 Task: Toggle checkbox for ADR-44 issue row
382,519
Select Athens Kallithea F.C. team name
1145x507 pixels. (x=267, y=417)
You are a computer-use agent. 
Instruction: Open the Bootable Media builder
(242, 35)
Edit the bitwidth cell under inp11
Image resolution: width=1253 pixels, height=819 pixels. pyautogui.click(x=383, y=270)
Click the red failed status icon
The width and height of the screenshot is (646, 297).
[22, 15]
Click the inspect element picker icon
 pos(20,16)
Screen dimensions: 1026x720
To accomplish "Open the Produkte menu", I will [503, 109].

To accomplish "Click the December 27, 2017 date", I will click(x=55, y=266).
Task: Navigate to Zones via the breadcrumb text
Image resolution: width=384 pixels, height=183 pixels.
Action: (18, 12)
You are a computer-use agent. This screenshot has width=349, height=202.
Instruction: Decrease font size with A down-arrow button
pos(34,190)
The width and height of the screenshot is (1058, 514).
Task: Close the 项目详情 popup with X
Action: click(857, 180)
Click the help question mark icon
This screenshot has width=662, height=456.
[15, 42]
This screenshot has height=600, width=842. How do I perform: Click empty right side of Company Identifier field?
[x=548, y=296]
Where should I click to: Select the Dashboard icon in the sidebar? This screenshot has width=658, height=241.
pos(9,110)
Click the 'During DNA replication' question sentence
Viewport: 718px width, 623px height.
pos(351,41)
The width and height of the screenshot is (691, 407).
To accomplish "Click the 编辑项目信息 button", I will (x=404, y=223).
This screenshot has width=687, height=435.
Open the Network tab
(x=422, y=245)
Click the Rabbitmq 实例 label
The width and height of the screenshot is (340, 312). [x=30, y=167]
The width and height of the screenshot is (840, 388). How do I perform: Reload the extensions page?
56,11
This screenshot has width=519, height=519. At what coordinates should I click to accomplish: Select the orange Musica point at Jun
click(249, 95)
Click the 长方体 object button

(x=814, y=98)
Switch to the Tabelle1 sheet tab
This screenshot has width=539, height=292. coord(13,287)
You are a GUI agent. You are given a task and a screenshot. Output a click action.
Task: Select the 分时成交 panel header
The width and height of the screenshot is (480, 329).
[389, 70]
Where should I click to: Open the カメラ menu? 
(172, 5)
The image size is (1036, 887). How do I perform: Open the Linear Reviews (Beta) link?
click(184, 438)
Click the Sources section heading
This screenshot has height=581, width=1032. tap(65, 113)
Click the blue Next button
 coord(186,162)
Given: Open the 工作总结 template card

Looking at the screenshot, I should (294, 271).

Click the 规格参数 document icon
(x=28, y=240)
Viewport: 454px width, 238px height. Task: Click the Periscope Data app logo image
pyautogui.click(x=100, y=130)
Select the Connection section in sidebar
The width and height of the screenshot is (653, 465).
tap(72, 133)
━━━━━━━━━━━━━━━━
What this task involves -
Print out all the entries above exactly.

Exercise answer -
 Task: Toggle checkbox for ADR-44 issue row
382,519
Select Athens Kallithea F.C. team name
1145x507 pixels. (x=267, y=417)
You are a computer-use agent. 
Instruction: Open the Bootable Media builder
(242, 35)
Edit the bitwidth cell under inp11
Image resolution: width=1253 pixels, height=819 pixels. pyautogui.click(x=383, y=270)
Click the red failed status icon
The width and height of the screenshot is (646, 297).
[22, 15]
Click the inspect element picker icon
 pos(20,16)
Screen dimensions: 1026x720
To accomplish "Open the Produkte menu", I will [503, 109].

To accomplish "Click the December 27, 2017 date", I will click(x=55, y=266).
Task: Navigate to Zones via the breadcrumb text
Image resolution: width=384 pixels, height=183 pixels.
Action: (18, 12)
You are a computer-use agent. This screenshot has width=349, height=202.
Instruction: Decrease font size with A down-arrow button
pos(34,190)
The width and height of the screenshot is (1058, 514).
Task: Close the 项目详情 popup with X
Action: click(857, 180)
Click the help question mark icon
This screenshot has width=662, height=456.
[15, 42]
This screenshot has height=600, width=842. How do I perform: Click empty right side of Company Identifier field?
[x=548, y=296]
Where should I click to: Select the Dashboard icon in the sidebar? This screenshot has width=658, height=241.
pos(9,110)
Click the 'During DNA replication' question sentence
Viewport: 718px width, 623px height.
pos(351,41)
The width and height of the screenshot is (691, 407).
To accomplish "Click the 编辑项目信息 button", I will (x=404, y=223).
This screenshot has width=687, height=435.
Open the Network tab
(x=422, y=245)
Click the Rabbitmq 实例 label
The width and height of the screenshot is (340, 312). [x=30, y=167]
The width and height of the screenshot is (840, 388). How do I perform: Reload the extensions page?
56,11
This screenshot has width=519, height=519. At what coordinates should I click to accomplish: Select the orange Musica point at Jun
click(249, 95)
Click the 长方体 object button

(x=814, y=98)
Switch to the Tabelle1 sheet tab
This screenshot has width=539, height=292. coord(13,287)
You are a GUI agent. You are given a task and a screenshot. Output a click action.
Task: Select the 分时成交 panel header
The width and height of the screenshot is (480, 329).
[389, 70]
Where should I click to: Open the カメラ menu? 
(172, 5)
The image size is (1036, 887). How do I perform: Open the Linear Reviews (Beta) link?
click(184, 438)
Click the Sources section heading
This screenshot has height=581, width=1032. tap(65, 113)
Click the blue Next button
 coord(186,162)
Given: Open the 工作总结 template card

Looking at the screenshot, I should (294, 271).

Click the 规格参数 document icon
(x=28, y=240)
Viewport: 454px width, 238px height. Task: Click the Periscope Data app logo image
pyautogui.click(x=100, y=130)
Select the Connection section in sidebar
The width and height of the screenshot is (653, 465).
tap(72, 133)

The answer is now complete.